START DATA SECTION

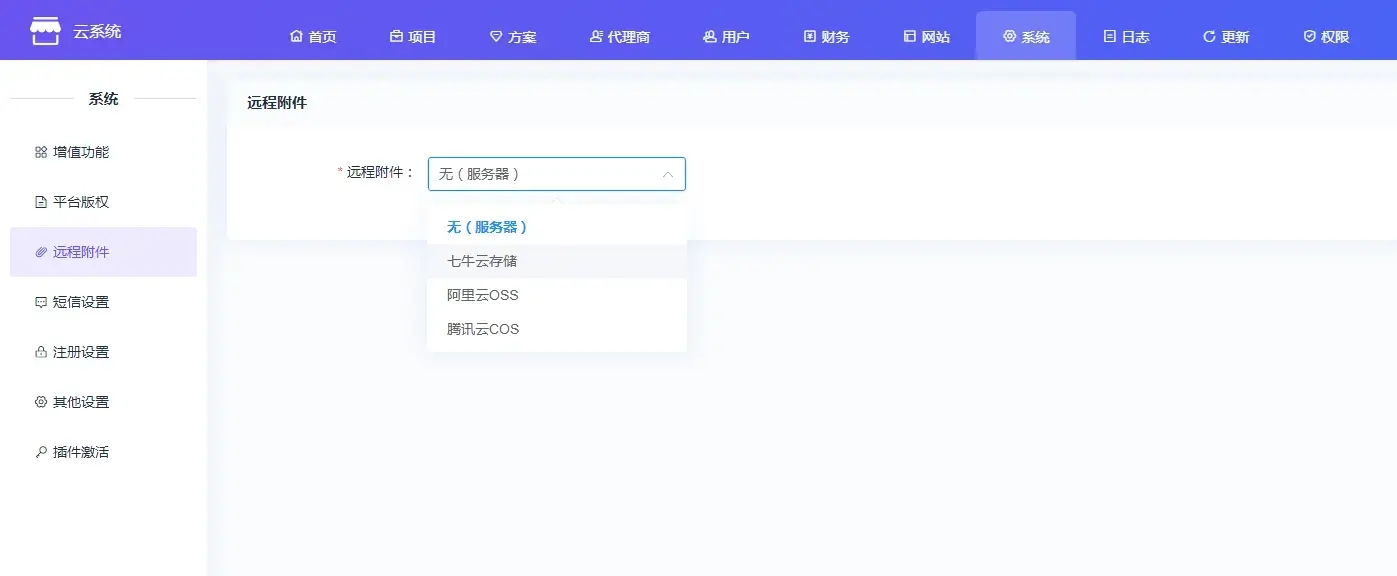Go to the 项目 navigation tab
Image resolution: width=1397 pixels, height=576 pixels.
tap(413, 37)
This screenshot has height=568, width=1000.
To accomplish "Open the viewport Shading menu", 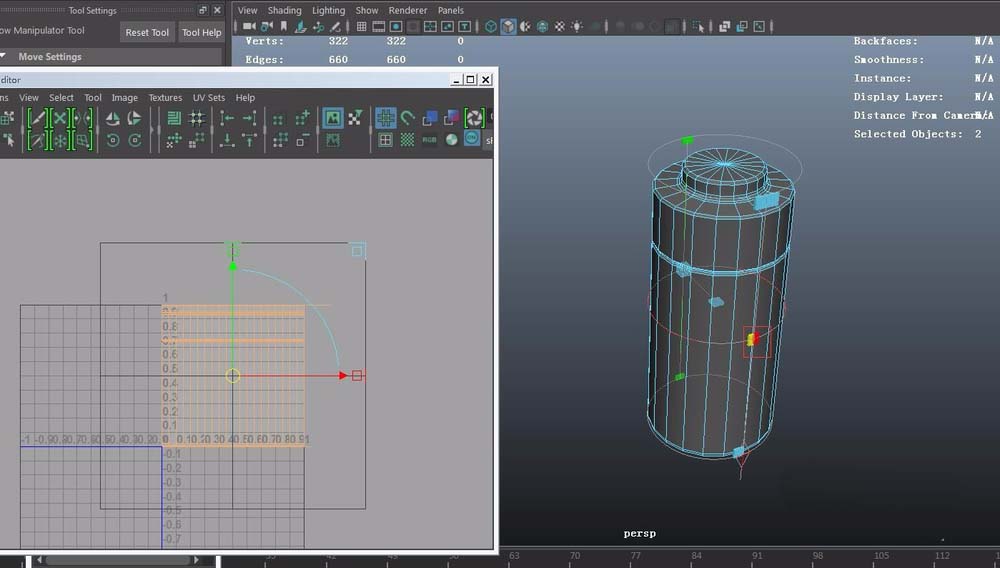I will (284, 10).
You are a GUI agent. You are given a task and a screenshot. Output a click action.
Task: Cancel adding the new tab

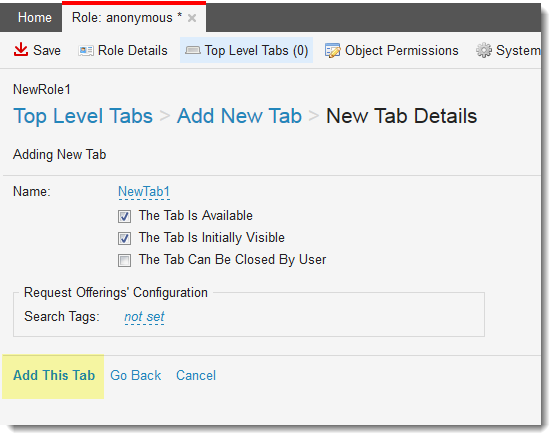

END DATA SECTION

The response should be the lines from the one containing "You are a GUI" through the final line of the records, reproduced exactly and with every picture left out.

You are a GUI agent. You are given a task and a screenshot. Output a click action.
Task: Cancel adding the new tab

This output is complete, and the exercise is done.